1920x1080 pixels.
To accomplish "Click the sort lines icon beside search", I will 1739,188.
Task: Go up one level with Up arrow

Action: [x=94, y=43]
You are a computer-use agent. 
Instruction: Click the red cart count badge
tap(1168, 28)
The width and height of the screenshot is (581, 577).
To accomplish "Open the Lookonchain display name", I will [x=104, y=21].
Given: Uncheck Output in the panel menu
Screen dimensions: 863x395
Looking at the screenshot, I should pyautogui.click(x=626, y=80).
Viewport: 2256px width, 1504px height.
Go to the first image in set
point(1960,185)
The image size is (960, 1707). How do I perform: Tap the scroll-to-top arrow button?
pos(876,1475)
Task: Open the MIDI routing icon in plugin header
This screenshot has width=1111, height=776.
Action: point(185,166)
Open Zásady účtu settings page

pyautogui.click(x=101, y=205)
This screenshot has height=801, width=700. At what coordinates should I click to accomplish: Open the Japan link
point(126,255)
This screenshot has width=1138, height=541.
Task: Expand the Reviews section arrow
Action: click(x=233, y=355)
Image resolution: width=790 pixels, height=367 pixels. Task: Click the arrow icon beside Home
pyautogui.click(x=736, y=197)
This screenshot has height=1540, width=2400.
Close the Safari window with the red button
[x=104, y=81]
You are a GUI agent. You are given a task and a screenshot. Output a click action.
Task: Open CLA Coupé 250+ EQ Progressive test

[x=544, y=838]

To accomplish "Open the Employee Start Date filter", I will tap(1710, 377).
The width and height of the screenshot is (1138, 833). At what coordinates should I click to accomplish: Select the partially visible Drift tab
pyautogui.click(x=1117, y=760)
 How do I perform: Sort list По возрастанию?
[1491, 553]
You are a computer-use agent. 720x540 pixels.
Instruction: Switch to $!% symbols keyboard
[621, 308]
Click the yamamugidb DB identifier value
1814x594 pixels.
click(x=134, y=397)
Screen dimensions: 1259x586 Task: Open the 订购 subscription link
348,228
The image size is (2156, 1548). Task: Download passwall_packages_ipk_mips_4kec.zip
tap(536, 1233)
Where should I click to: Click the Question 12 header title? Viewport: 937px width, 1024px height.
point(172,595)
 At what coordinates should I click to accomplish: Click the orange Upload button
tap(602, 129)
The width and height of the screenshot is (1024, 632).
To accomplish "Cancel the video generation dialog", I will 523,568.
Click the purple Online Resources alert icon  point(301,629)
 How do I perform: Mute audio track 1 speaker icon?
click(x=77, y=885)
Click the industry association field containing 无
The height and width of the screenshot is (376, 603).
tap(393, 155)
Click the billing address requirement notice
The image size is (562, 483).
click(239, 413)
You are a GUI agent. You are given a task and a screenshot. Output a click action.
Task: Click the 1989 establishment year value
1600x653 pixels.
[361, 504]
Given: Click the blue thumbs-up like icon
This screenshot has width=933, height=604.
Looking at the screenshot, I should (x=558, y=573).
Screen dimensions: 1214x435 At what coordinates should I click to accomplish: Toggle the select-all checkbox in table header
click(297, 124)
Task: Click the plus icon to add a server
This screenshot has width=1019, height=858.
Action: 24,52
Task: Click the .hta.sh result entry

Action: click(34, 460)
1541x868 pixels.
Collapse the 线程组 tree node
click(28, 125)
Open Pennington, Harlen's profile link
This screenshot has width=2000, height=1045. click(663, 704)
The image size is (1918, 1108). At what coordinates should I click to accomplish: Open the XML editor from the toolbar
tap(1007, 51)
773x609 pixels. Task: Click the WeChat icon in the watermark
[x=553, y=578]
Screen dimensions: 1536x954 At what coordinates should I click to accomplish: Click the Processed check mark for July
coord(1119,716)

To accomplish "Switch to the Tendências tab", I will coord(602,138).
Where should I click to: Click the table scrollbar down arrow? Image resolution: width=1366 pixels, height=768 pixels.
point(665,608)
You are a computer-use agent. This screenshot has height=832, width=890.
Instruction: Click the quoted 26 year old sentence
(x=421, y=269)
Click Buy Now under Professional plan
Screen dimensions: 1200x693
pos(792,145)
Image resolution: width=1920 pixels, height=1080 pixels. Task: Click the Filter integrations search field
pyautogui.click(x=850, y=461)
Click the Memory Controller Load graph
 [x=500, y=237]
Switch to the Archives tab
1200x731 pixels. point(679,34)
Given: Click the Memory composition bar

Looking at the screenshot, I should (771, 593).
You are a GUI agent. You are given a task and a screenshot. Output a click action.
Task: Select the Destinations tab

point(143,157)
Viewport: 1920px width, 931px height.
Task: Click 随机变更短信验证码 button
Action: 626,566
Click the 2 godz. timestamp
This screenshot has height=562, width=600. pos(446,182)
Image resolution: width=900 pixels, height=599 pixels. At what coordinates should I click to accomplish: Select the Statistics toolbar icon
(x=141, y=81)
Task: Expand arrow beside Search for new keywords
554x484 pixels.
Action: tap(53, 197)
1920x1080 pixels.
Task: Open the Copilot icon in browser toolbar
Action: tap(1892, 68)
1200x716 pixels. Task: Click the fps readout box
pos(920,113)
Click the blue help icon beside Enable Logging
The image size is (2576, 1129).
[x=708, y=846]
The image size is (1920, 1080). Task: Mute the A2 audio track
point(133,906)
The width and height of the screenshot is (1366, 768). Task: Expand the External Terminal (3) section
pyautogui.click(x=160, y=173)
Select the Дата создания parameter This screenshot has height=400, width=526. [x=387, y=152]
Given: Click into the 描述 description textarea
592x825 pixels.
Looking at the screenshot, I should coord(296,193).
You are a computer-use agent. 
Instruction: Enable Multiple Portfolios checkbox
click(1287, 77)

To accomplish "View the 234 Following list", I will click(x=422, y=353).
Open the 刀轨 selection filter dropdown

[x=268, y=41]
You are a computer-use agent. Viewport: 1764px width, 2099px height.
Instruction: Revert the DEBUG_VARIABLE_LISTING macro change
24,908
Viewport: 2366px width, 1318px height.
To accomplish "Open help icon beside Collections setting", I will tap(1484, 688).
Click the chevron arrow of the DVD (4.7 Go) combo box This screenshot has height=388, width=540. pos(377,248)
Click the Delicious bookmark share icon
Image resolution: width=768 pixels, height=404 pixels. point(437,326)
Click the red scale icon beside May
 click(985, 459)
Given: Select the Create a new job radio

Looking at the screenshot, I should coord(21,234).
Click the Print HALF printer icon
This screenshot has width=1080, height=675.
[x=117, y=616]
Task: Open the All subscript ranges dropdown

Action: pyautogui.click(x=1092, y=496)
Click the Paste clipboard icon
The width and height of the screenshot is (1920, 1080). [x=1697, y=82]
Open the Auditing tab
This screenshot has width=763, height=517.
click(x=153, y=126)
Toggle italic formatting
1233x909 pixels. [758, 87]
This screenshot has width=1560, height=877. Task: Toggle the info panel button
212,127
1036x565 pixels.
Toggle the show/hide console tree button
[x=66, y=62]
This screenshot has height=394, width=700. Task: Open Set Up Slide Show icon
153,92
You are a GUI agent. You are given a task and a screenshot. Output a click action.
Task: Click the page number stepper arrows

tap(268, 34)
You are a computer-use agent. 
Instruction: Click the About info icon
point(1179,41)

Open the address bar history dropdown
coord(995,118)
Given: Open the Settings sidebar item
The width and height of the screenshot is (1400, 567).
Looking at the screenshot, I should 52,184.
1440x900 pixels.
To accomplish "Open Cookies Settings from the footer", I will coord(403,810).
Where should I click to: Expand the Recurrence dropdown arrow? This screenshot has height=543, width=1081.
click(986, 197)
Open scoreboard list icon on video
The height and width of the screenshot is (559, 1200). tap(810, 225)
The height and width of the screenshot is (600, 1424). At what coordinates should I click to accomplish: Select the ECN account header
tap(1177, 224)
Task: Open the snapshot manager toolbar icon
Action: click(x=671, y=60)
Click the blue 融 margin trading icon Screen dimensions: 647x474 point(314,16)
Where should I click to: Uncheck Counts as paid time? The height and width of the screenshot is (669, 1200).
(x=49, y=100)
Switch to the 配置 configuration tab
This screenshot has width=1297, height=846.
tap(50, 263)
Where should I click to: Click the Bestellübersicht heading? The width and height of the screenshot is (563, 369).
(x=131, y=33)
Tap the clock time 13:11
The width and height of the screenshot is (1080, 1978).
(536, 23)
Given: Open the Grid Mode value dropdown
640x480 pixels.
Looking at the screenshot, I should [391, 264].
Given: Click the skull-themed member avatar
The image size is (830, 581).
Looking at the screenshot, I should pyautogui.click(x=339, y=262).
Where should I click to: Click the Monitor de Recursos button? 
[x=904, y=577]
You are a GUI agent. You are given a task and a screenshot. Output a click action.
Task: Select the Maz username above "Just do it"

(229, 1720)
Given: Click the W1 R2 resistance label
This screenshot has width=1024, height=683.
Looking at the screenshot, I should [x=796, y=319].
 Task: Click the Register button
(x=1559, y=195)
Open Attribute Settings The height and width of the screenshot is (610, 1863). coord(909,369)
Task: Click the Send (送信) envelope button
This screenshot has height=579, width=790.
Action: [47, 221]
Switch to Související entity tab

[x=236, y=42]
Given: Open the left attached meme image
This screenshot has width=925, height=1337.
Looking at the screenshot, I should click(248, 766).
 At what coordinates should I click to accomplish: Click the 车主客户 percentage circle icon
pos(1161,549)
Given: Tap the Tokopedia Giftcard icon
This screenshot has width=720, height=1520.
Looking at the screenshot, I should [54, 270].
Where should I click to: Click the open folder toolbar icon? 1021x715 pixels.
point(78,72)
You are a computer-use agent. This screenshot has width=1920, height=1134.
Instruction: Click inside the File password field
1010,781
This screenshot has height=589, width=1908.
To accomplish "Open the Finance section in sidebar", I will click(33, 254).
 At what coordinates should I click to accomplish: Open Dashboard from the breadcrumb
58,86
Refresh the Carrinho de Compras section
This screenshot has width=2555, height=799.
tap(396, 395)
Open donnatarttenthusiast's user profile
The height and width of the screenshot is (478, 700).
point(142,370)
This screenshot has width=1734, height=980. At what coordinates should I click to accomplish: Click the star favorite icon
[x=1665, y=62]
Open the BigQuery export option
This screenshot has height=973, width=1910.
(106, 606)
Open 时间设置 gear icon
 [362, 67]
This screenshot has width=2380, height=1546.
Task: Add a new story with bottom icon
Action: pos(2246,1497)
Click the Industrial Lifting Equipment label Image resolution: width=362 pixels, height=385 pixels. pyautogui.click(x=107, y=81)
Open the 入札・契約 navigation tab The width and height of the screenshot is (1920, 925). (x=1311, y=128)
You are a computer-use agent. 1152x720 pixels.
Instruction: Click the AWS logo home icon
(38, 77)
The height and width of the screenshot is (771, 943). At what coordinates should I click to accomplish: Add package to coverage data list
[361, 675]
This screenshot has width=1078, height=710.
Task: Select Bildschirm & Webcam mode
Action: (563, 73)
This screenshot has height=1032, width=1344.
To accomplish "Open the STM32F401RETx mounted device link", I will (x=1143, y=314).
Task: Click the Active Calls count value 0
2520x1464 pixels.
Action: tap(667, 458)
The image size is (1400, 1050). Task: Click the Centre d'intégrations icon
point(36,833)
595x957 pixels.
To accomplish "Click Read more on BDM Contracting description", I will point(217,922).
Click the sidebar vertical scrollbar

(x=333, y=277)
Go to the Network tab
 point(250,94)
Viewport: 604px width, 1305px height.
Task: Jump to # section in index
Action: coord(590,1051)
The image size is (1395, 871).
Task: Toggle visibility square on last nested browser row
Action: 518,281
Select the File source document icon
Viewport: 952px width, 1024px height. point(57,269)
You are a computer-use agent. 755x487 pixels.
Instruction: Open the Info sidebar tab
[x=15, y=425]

● Objective: Copy out the lines verbatim, starting with the first line and going on through the line with "pyautogui.click(x=101, y=205)".

● The solution:
1920x1080 pixels.
To accomplish "Click the sort lines icon beside search", I will 1739,188.
Task: Go up one level with Up arrow

Action: [x=94, y=43]
You are a computer-use agent. 
Instruction: Click the red cart count badge
tap(1168, 28)
The width and height of the screenshot is (581, 577).
To accomplish "Open the Lookonchain display name", I will [x=104, y=21].
Given: Uncheck Output in the panel menu
Screen dimensions: 863x395
Looking at the screenshot, I should pyautogui.click(x=626, y=80).
Viewport: 2256px width, 1504px height.
Go to the first image in set
point(1960,185)
The image size is (960, 1707). How do I perform: Tap the scroll-to-top arrow button?
pos(876,1475)
Task: Open the MIDI routing icon in plugin header
This screenshot has width=1111, height=776.
Action: point(185,166)
Open Zásady účtu settings page

pyautogui.click(x=101, y=205)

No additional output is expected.